### [Problem]
Report every line from the following entries that contains the string "screenshot".
Data listing section start
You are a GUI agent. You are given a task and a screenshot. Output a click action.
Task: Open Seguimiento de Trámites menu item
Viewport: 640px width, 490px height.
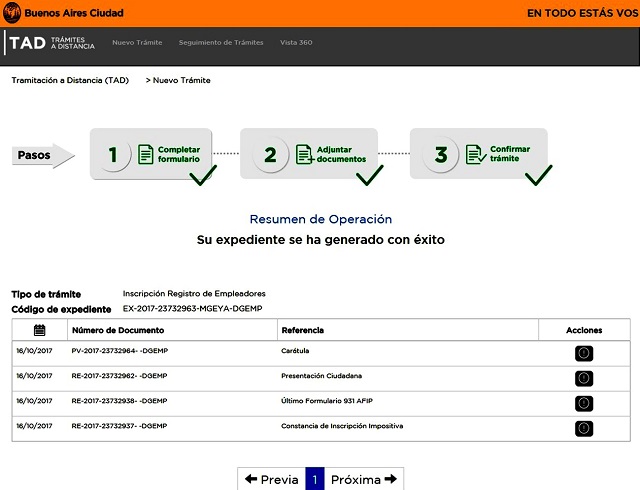tap(221, 43)
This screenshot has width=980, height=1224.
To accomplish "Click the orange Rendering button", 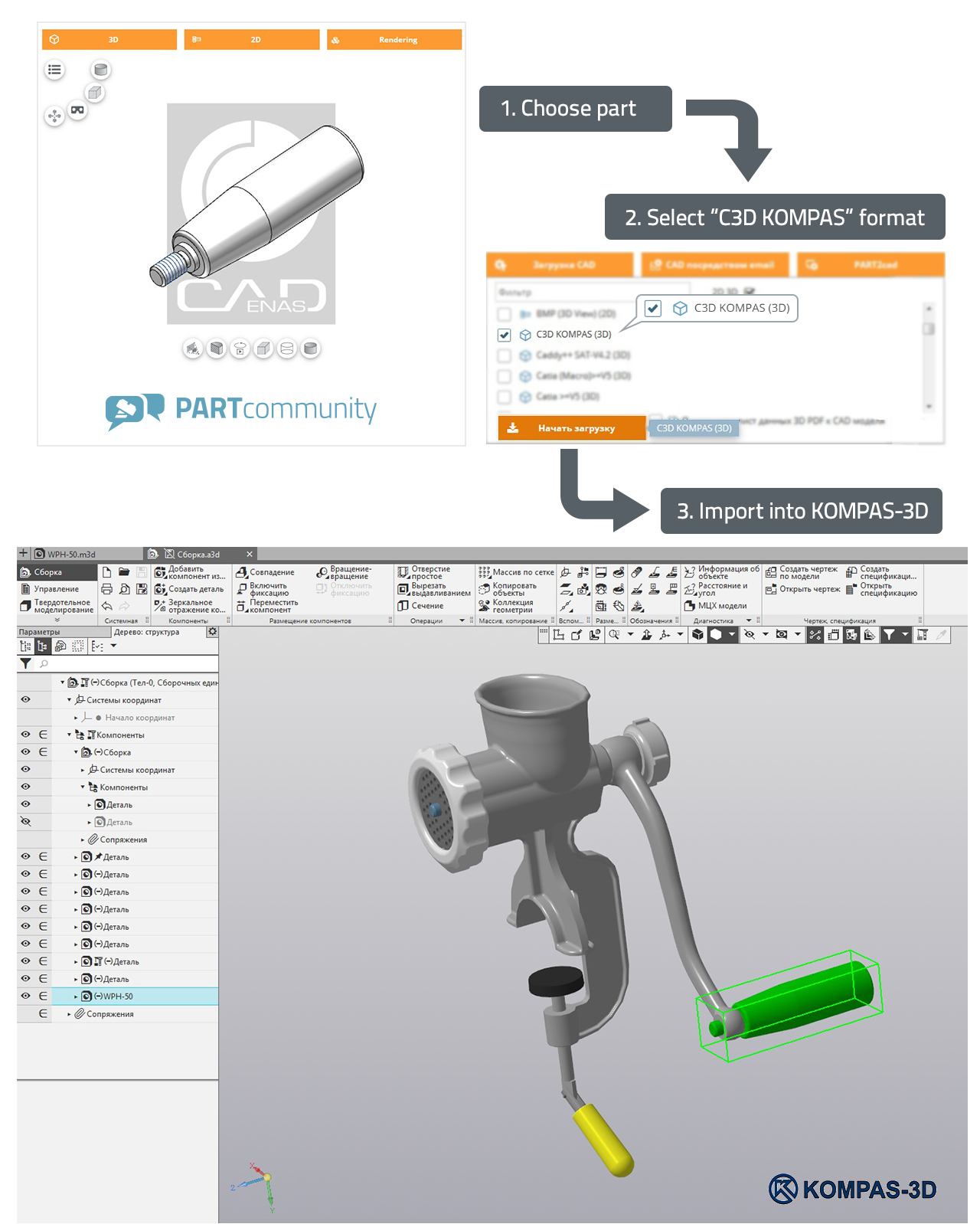I will pos(394,40).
Data listing section end
### [Reply]
You are a GUI agent. You are given a task and a screenshot. Output a click action.
This screenshot has width=980, height=1224.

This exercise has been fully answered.